## begin INFORMATION GIVEN

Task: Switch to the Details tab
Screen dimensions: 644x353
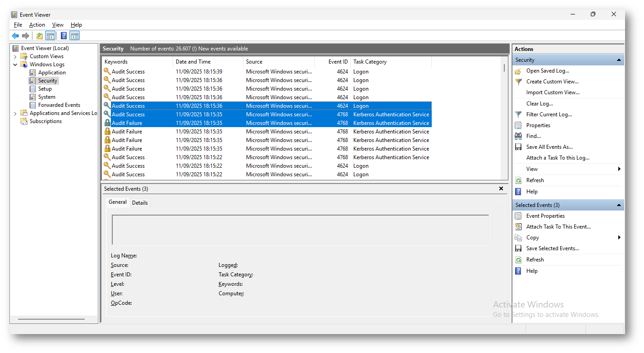Action: 140,203
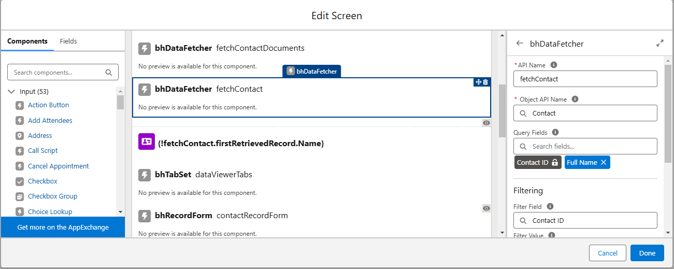Toggle visibility eye icon below fetchContact component
Viewport: 674px width, 269px height.
pos(486,123)
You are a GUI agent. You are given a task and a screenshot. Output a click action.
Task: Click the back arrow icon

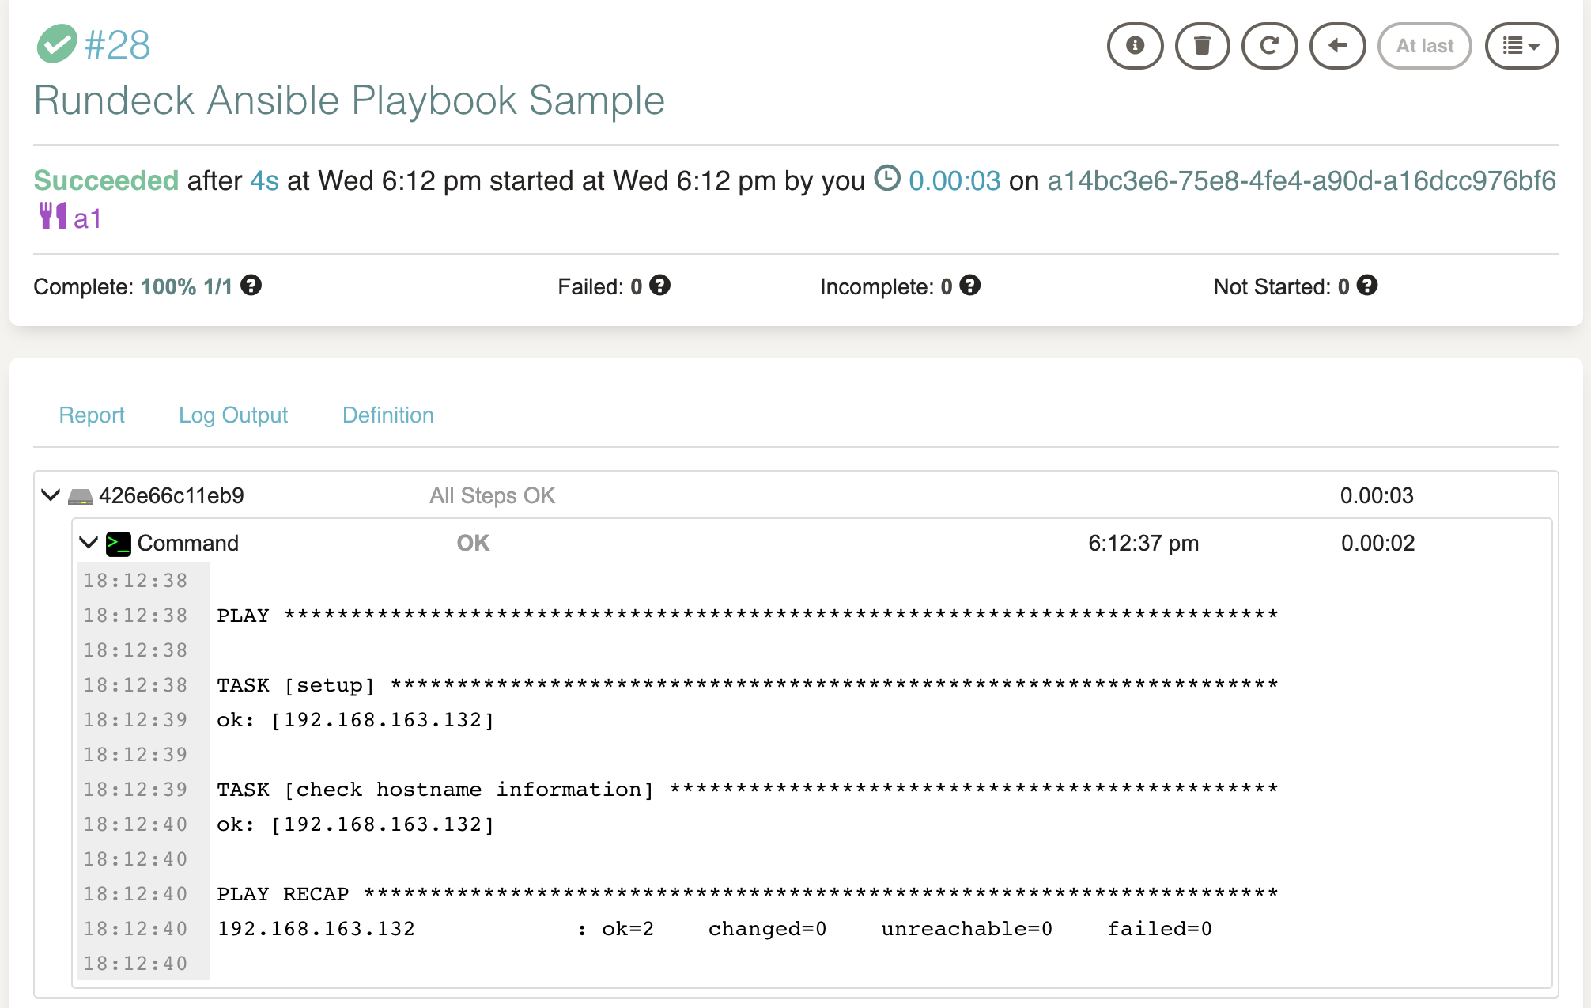[x=1336, y=46]
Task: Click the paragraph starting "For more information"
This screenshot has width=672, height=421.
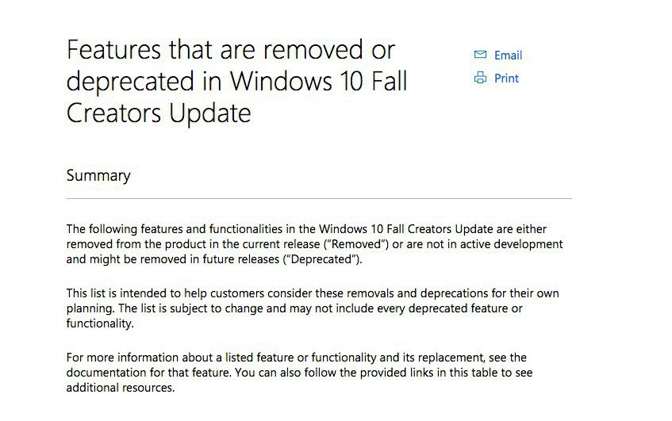Action: [x=297, y=373]
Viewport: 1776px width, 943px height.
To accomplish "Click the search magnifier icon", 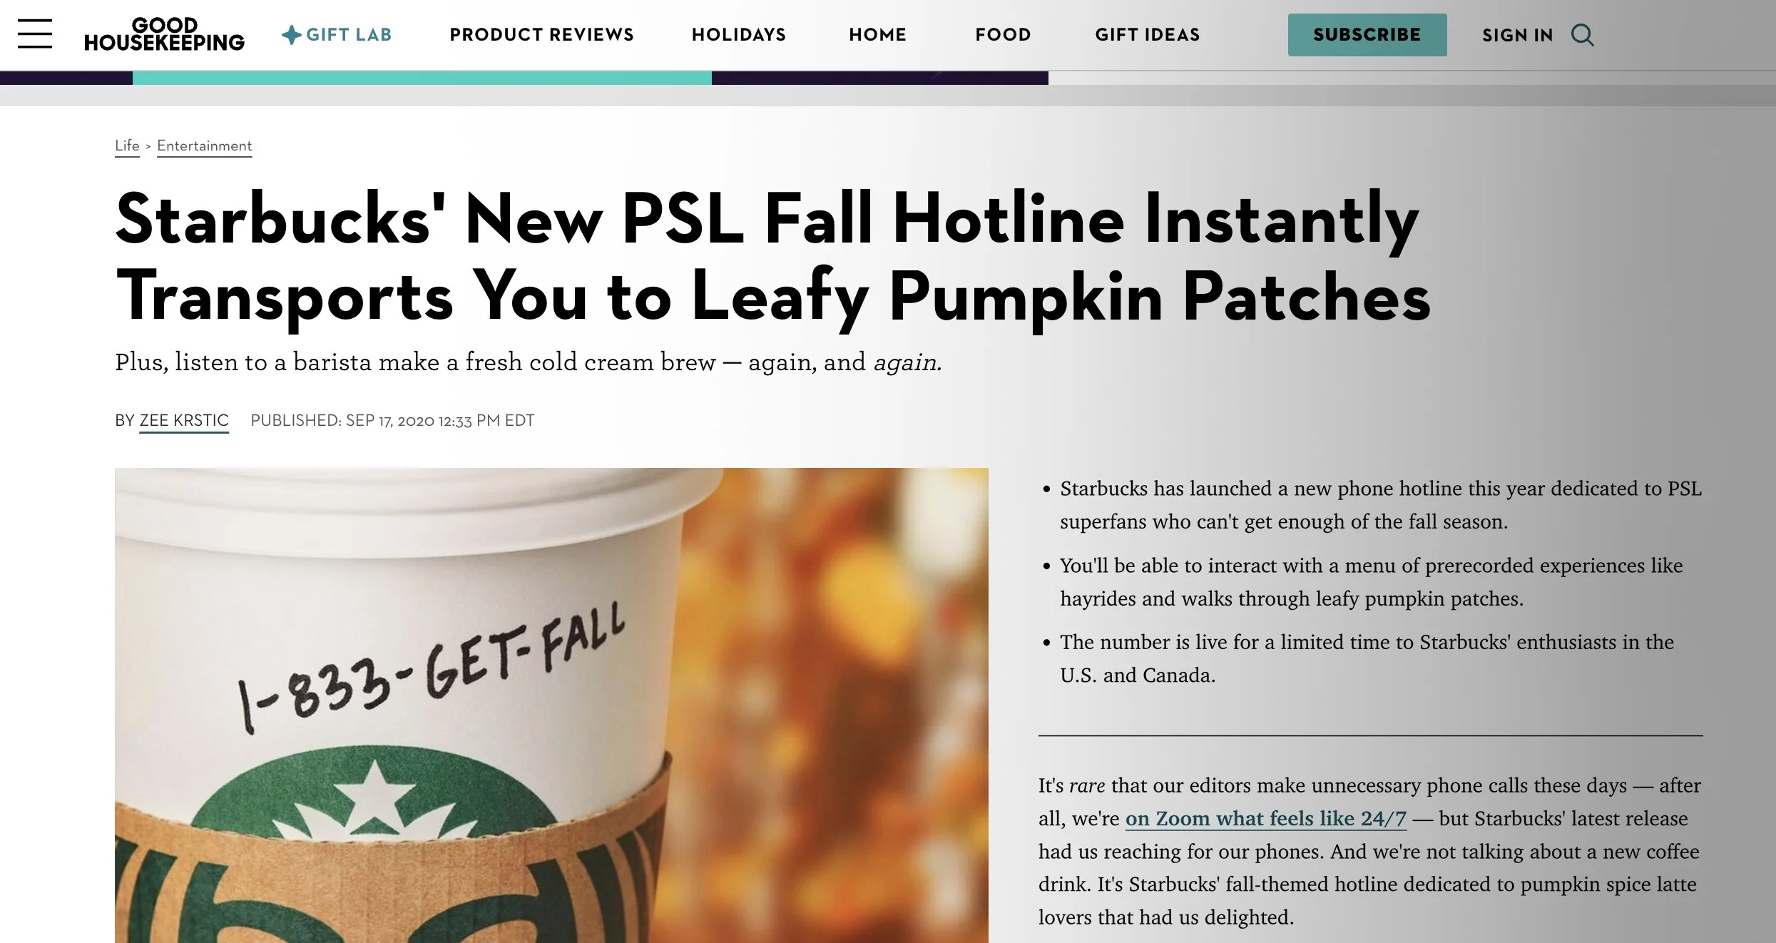I will pos(1582,34).
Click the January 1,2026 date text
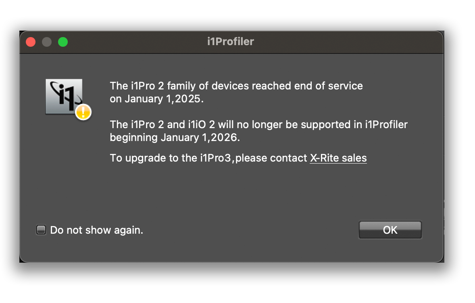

## end INFORMATION GIVEN

§ **YOUR TASK**
Pull together every line of the listing above that contains the string "height", and copy each of those lines in full.

§ **EXPECTED OUTPUT**
Viewport: 674px width, 269px height.
This screenshot has width=672, height=421.
Viewport: 1776px width, 943px height.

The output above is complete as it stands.